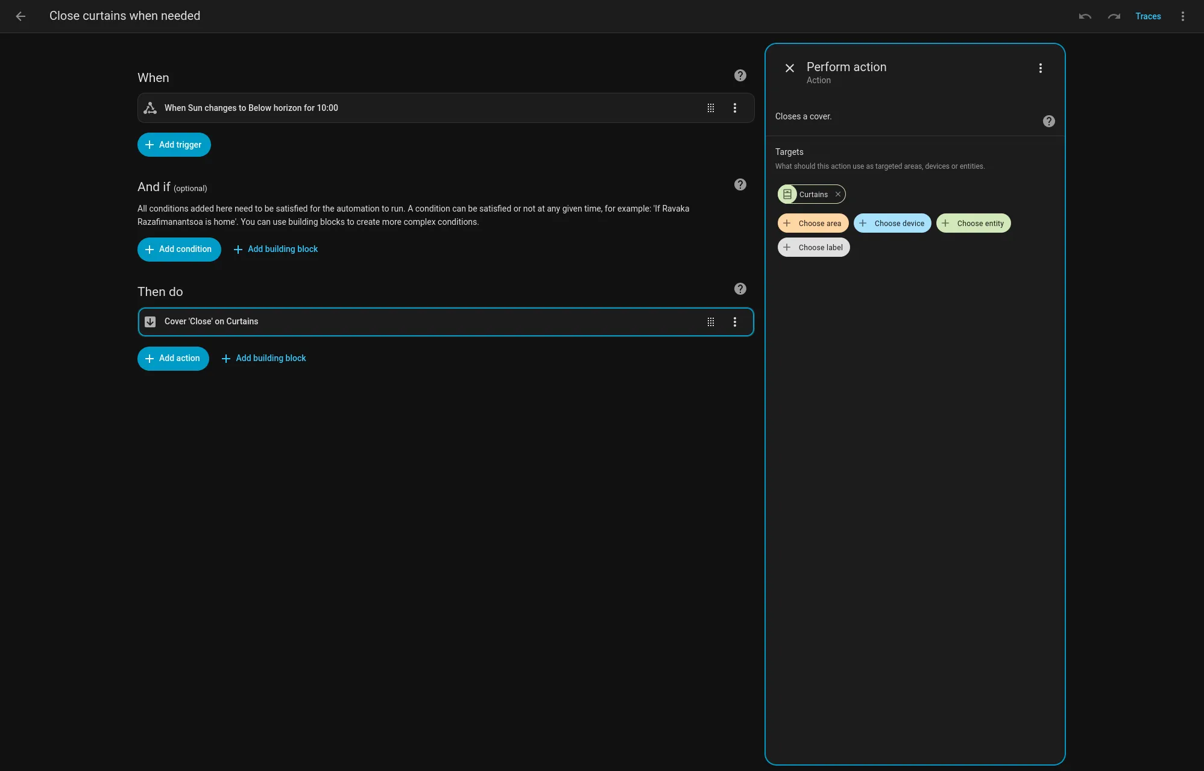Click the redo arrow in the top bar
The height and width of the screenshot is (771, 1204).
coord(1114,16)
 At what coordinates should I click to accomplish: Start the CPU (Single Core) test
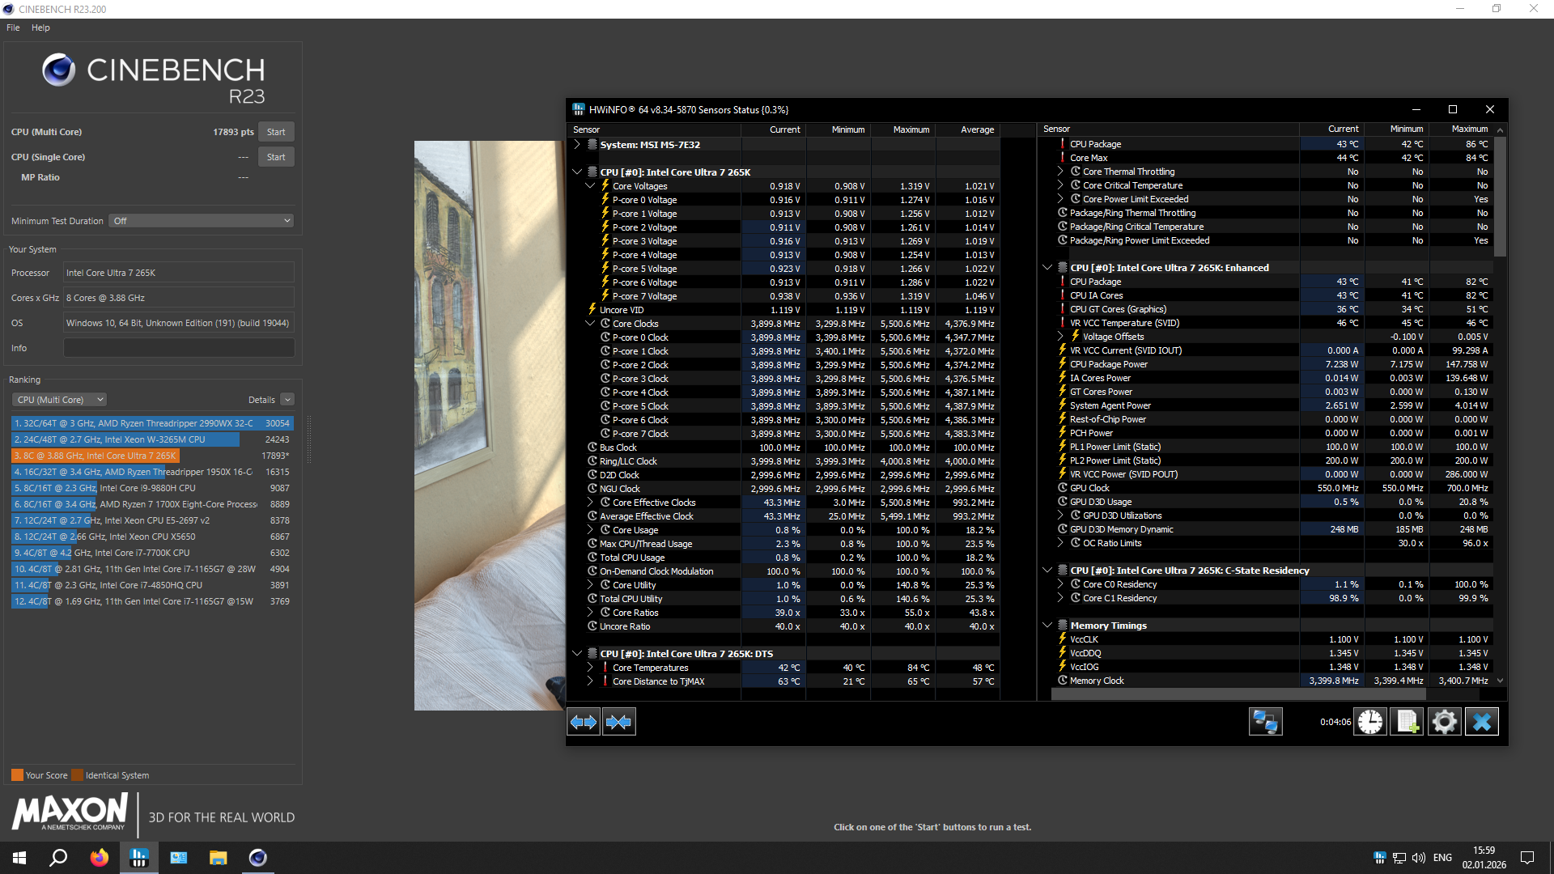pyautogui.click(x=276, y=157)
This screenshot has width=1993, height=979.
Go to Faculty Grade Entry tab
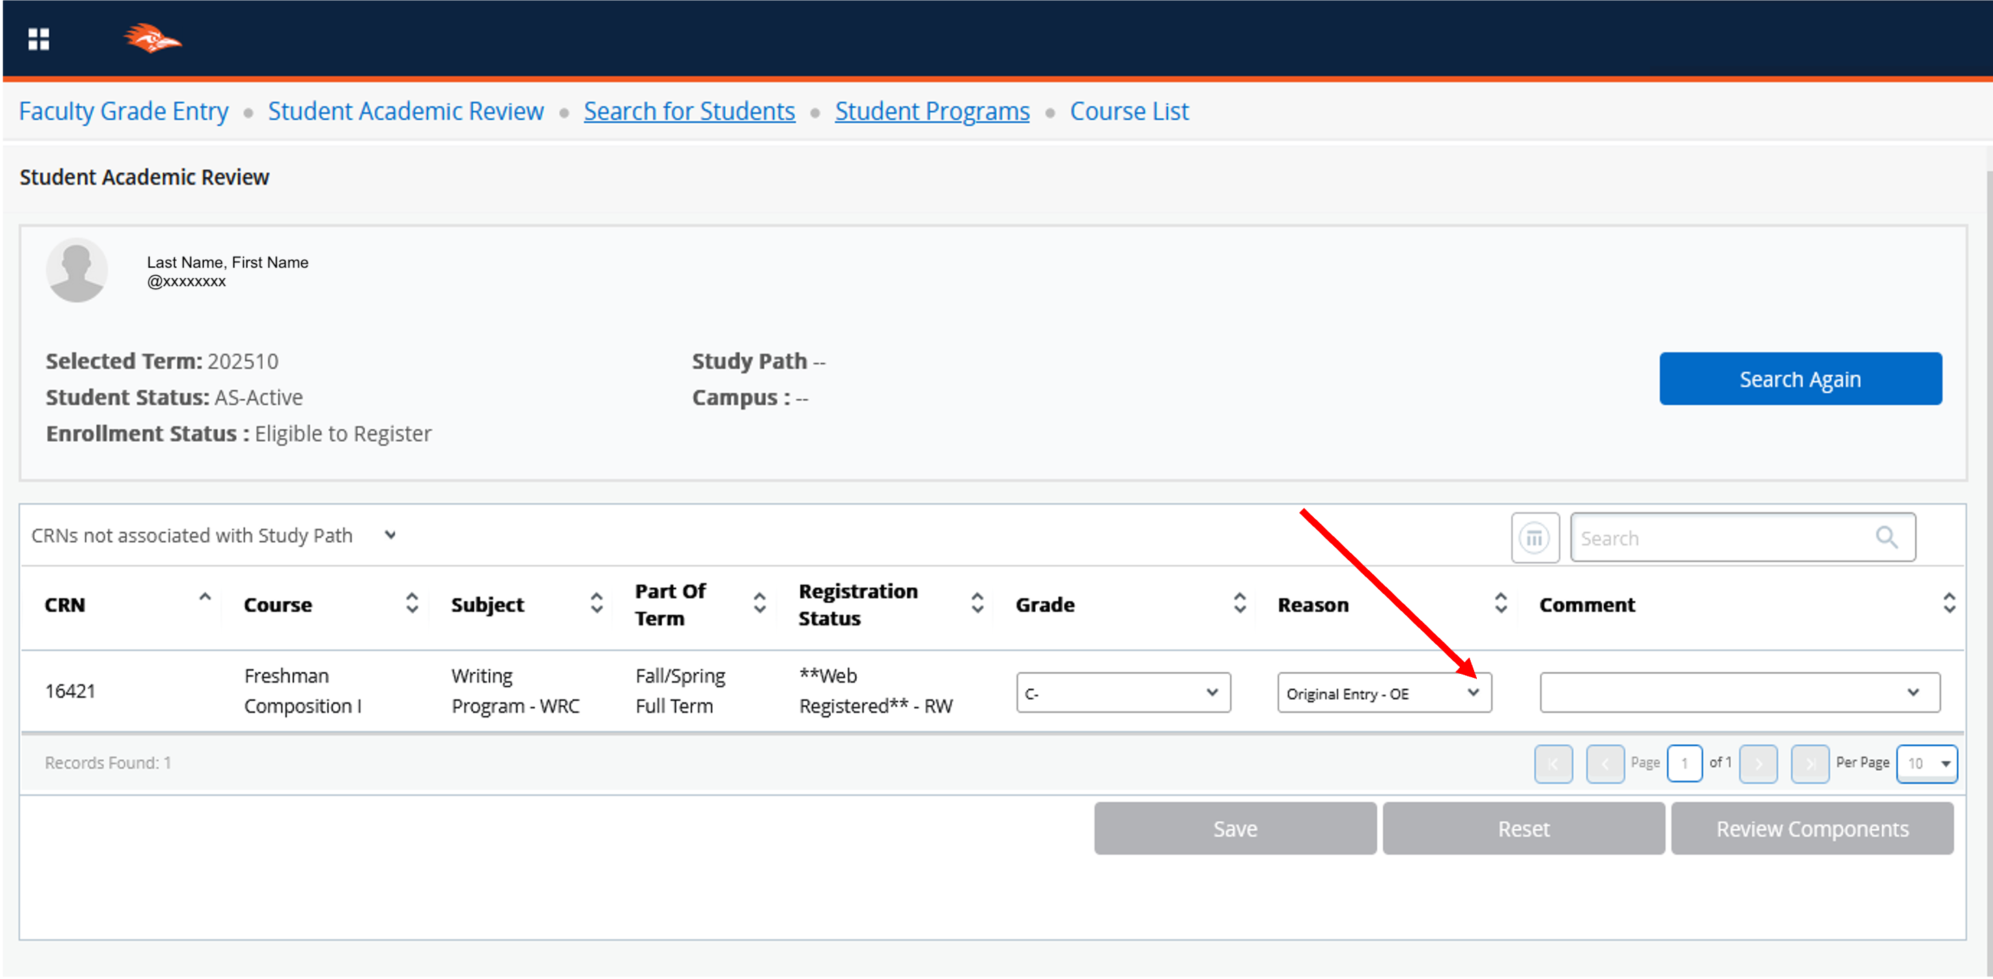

§ Task to carry out: Copy verbatim the span that begins at the line containing "This screenshot has width=1993, height=979." and ends at the last line of the material, inclusive of both; exclude pictures.

§ Exercise answer:
This screenshot has width=1993, height=979.
Go to Faculty Grade Entry tab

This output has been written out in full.